(TASK DATA)
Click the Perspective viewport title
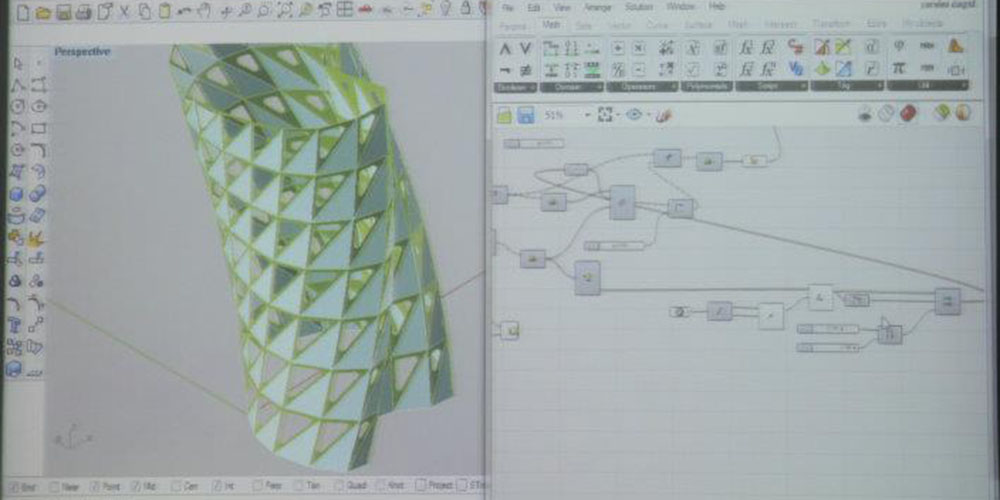 [82, 52]
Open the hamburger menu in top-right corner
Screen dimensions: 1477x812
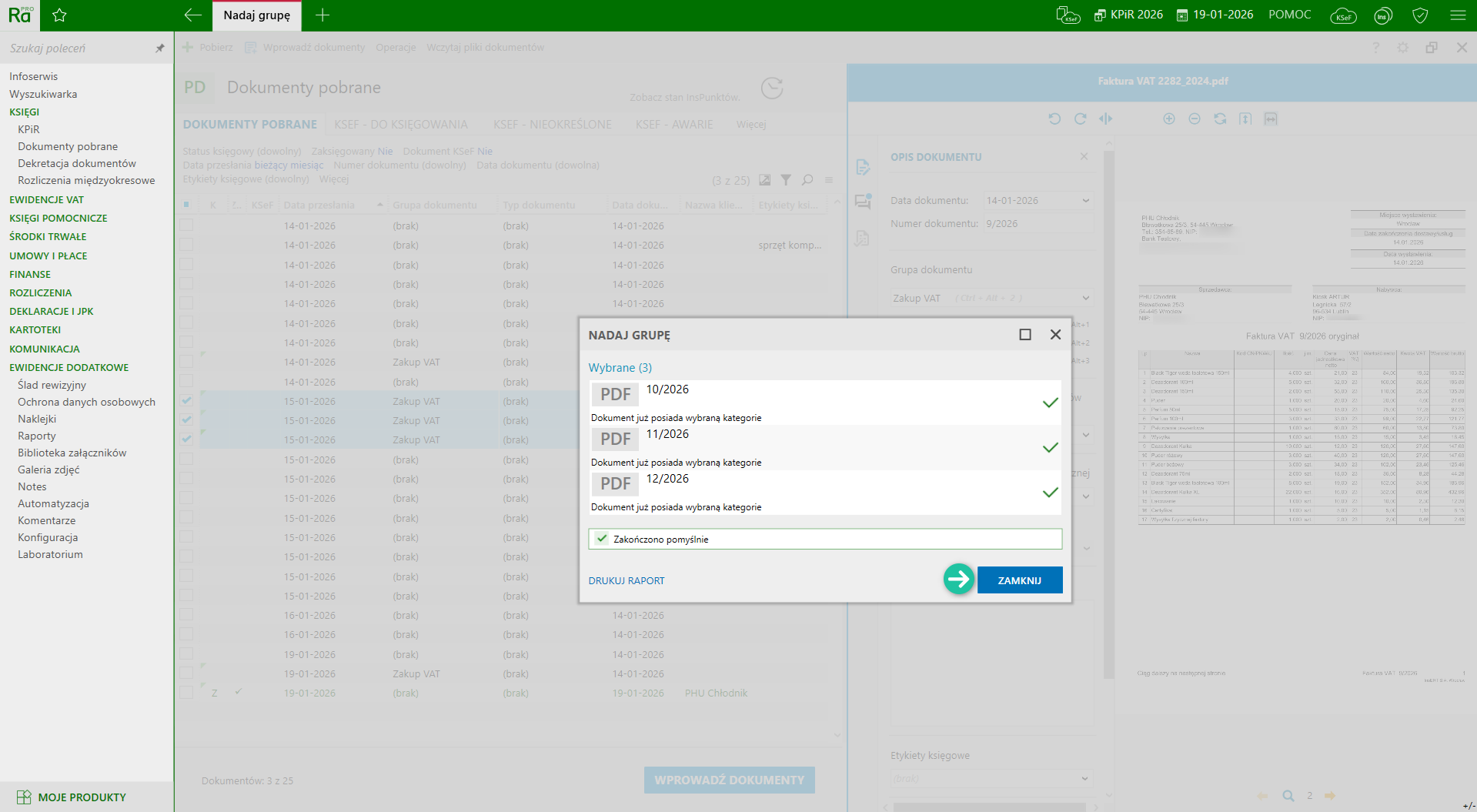[1458, 15]
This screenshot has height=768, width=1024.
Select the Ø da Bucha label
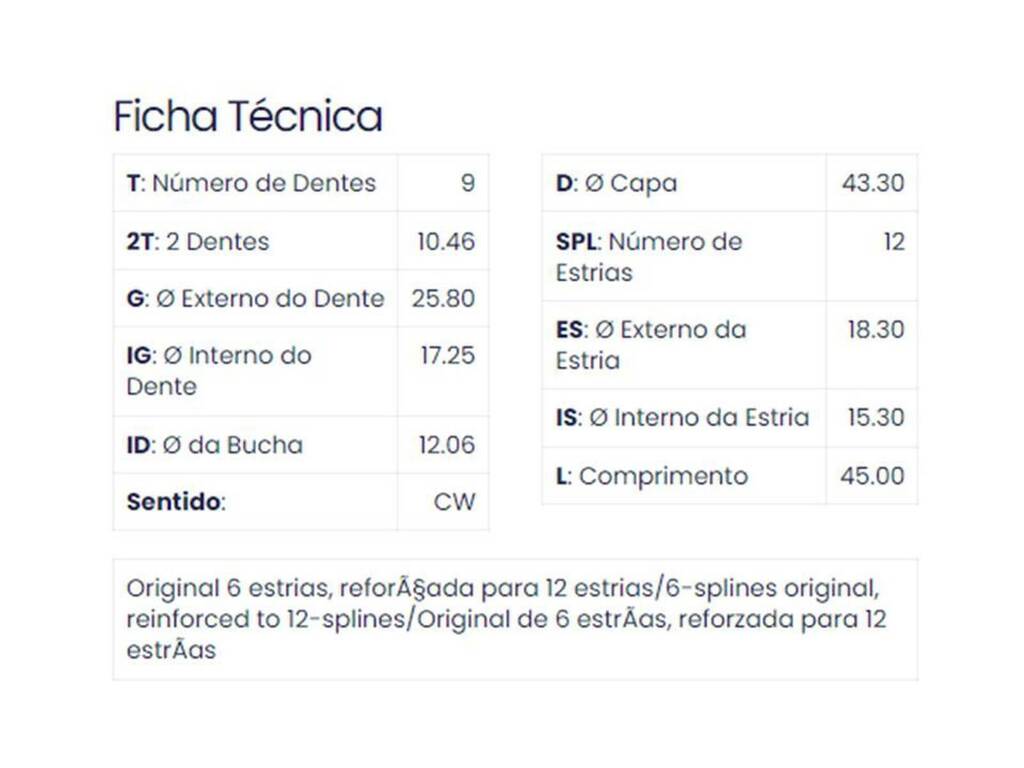tap(215, 445)
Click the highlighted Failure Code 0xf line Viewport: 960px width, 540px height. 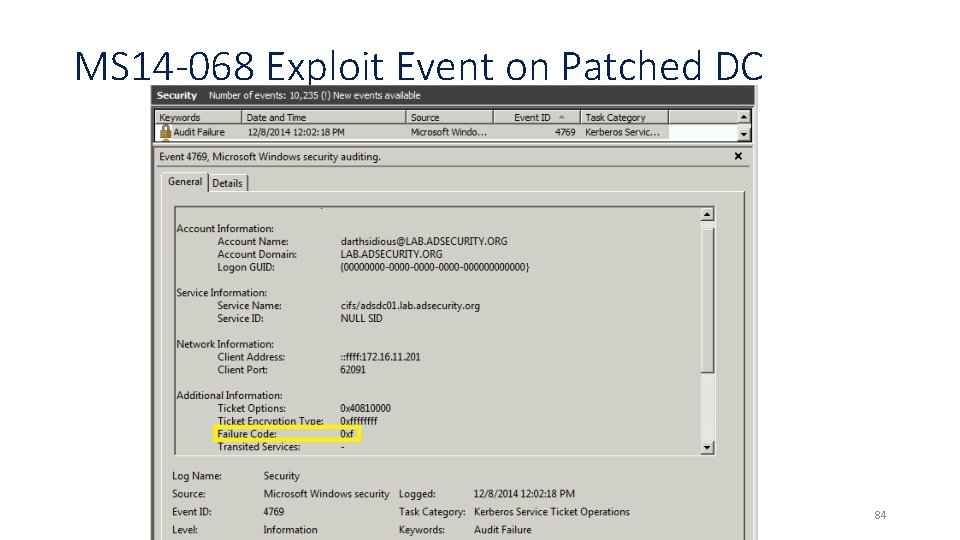click(287, 434)
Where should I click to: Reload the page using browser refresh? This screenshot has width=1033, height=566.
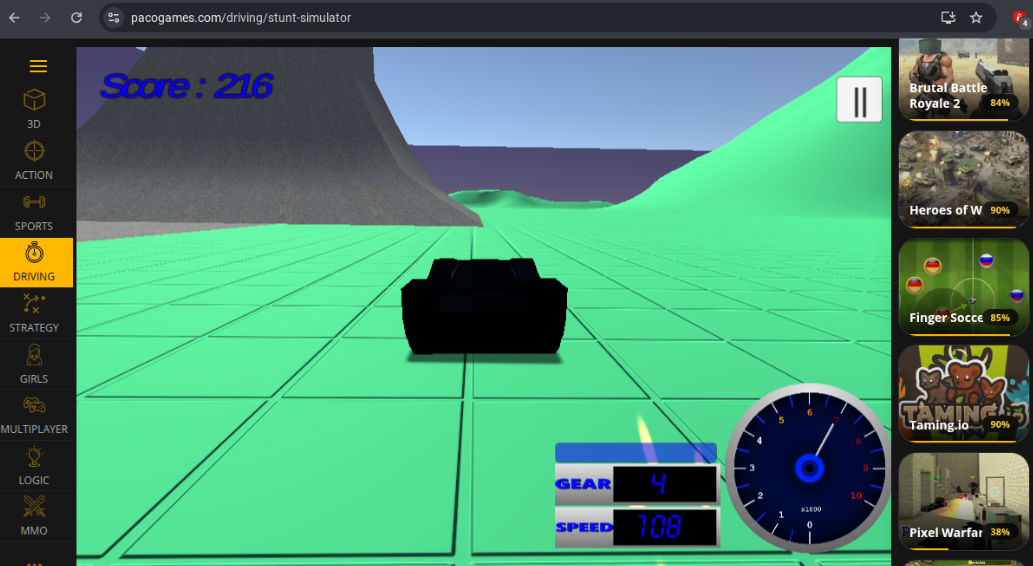click(x=77, y=18)
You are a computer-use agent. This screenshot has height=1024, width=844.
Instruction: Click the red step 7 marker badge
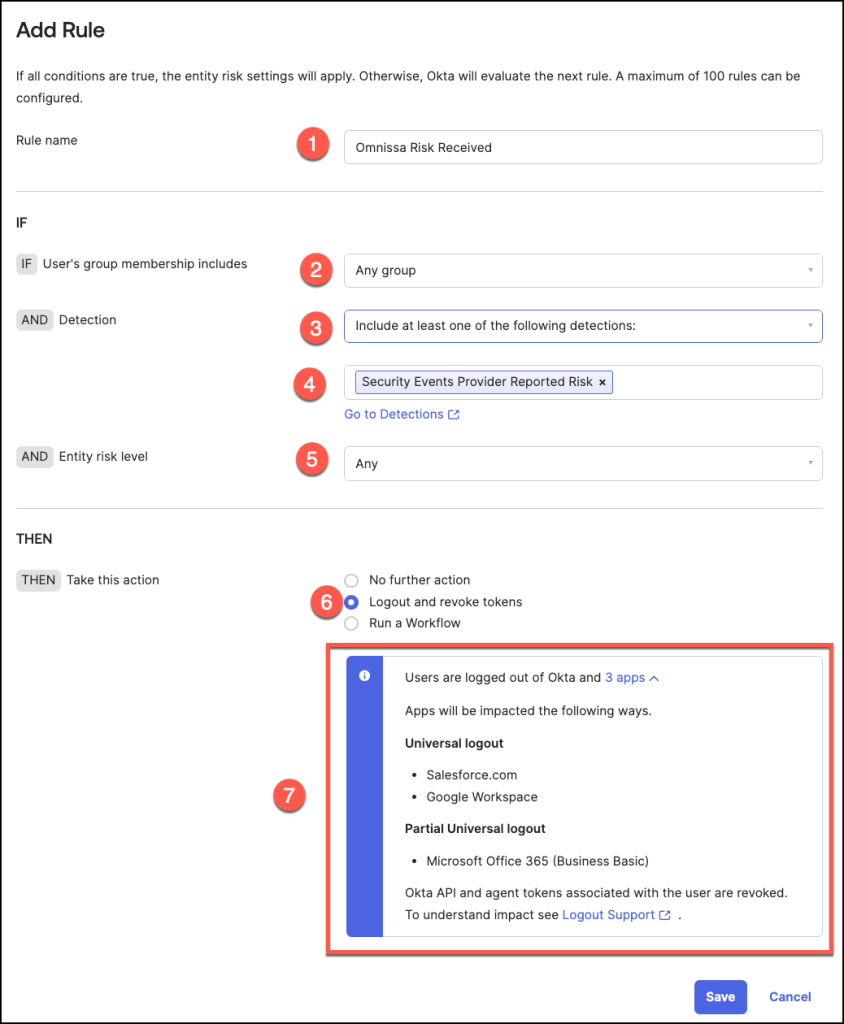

(WORK REQUEST)
Reproduce the records above exactly, but only from the line containing "Where should I" through the last line, both included, and without any pictures.

(ANSWER SECTION)
Where should I click to: Reload the page using browser refresh? This screenshot has width=1033, height=566.
click(x=77, y=18)
You are a computer-use agent. This screenshot has height=1024, width=844.
Instruction: Click the red step 7 marker badge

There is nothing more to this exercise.